Purpose: An update on scientific and regulatory challenges in the rapidly evolving field of biosimilar product development is presented.
Summary: The U.S. market for biosimilar products (i.e., highly similar "follow-on" versions of approved biological drugs) is expected to expand with establishment of an expedited-approval pathway for biosimilars similar to that implemented in European Union countries eight years ago. In 2012, the Food and Drug Administration (FDA) published draft guidance clarifying the requirements of the biosimilars approval pathway; although no biosimilar has yet been approved via that pathway, FDA is engaged in ongoing meetings with a number of potential applicants. Due to molecular differences between innovator products and biosimilar versions, biosimilars are highly sensitive to manufacturing changes that can potentially have important safety and efficacy implications. Establishing the interchangeability of biosimilar and innovator drugs may be difficult at first, and it is possible that some biosimilars might not carry all the same indications for which the reference drug is approved.
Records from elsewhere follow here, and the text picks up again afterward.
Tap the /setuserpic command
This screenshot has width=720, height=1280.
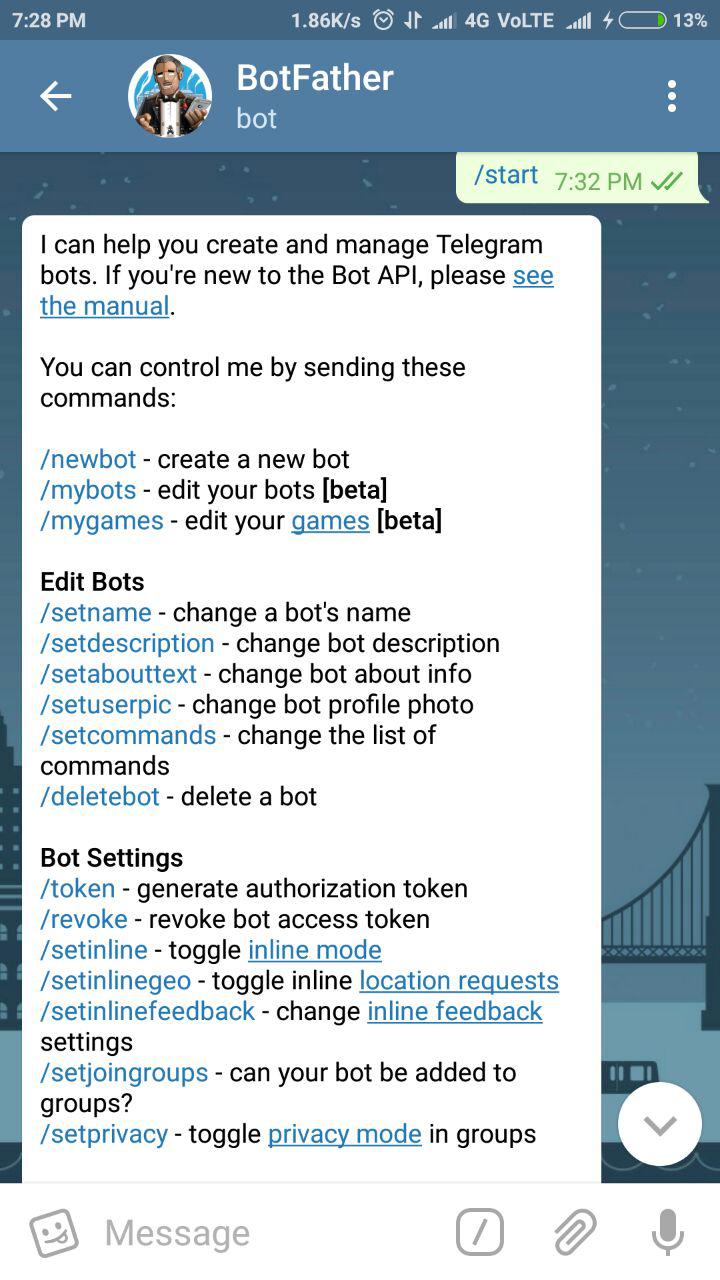[x=106, y=704]
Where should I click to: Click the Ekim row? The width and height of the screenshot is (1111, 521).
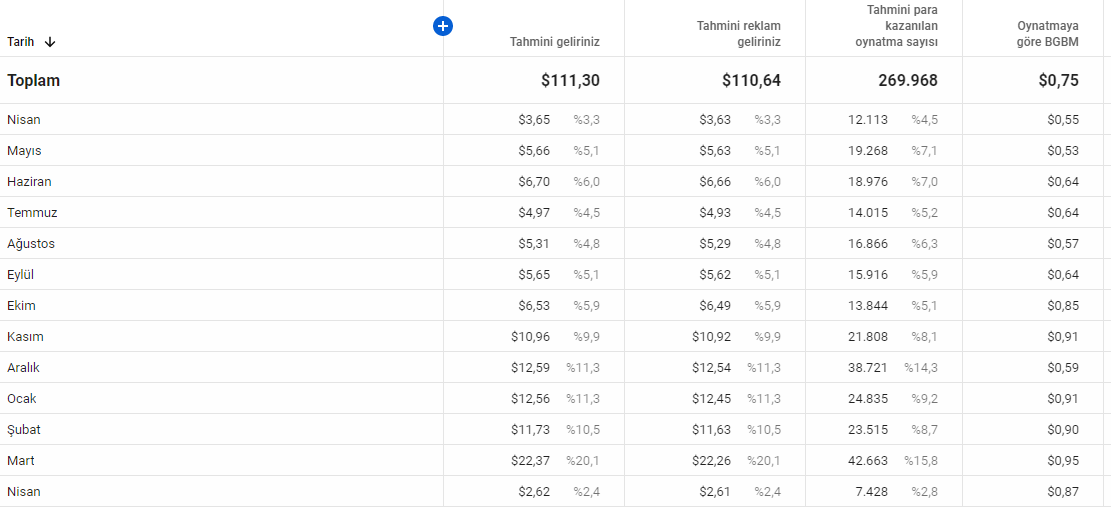pos(556,306)
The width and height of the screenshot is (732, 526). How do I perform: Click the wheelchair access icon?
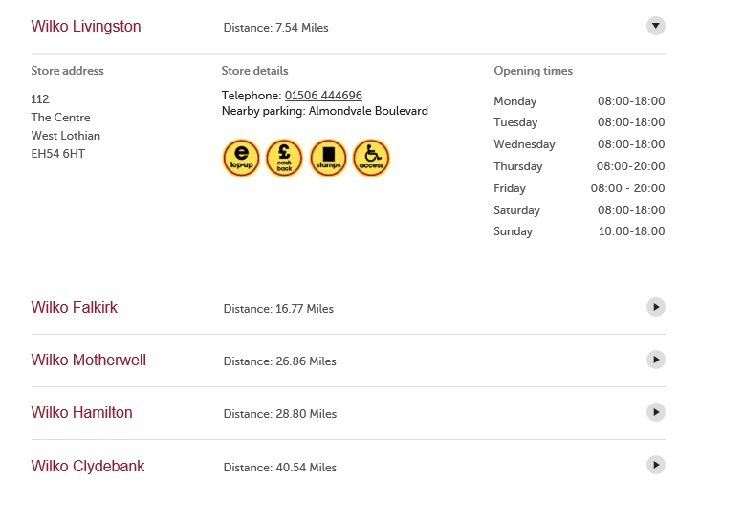pos(371,159)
Pharmaceutical cost savings attained through the use of biosimilars are expected to average 20-30%. With several top-selling biologicals likely to lose patent exclusivity by 2020, health systems should prepare for the availability of new biosimilars by addressing formulary management and therapeutic interchange issues, pharmacovigilance and patient safety concerns, and related financial and operational issues.
Conclusion: Over the coming years, biosimilars will present opportunities for health care organizations to manage the growth of pharmaceutical expenditures. Pharmacists can play a key role in preparing health systems for projected rapid expansion in the use of biosimilars and associated medication-use policy challenges.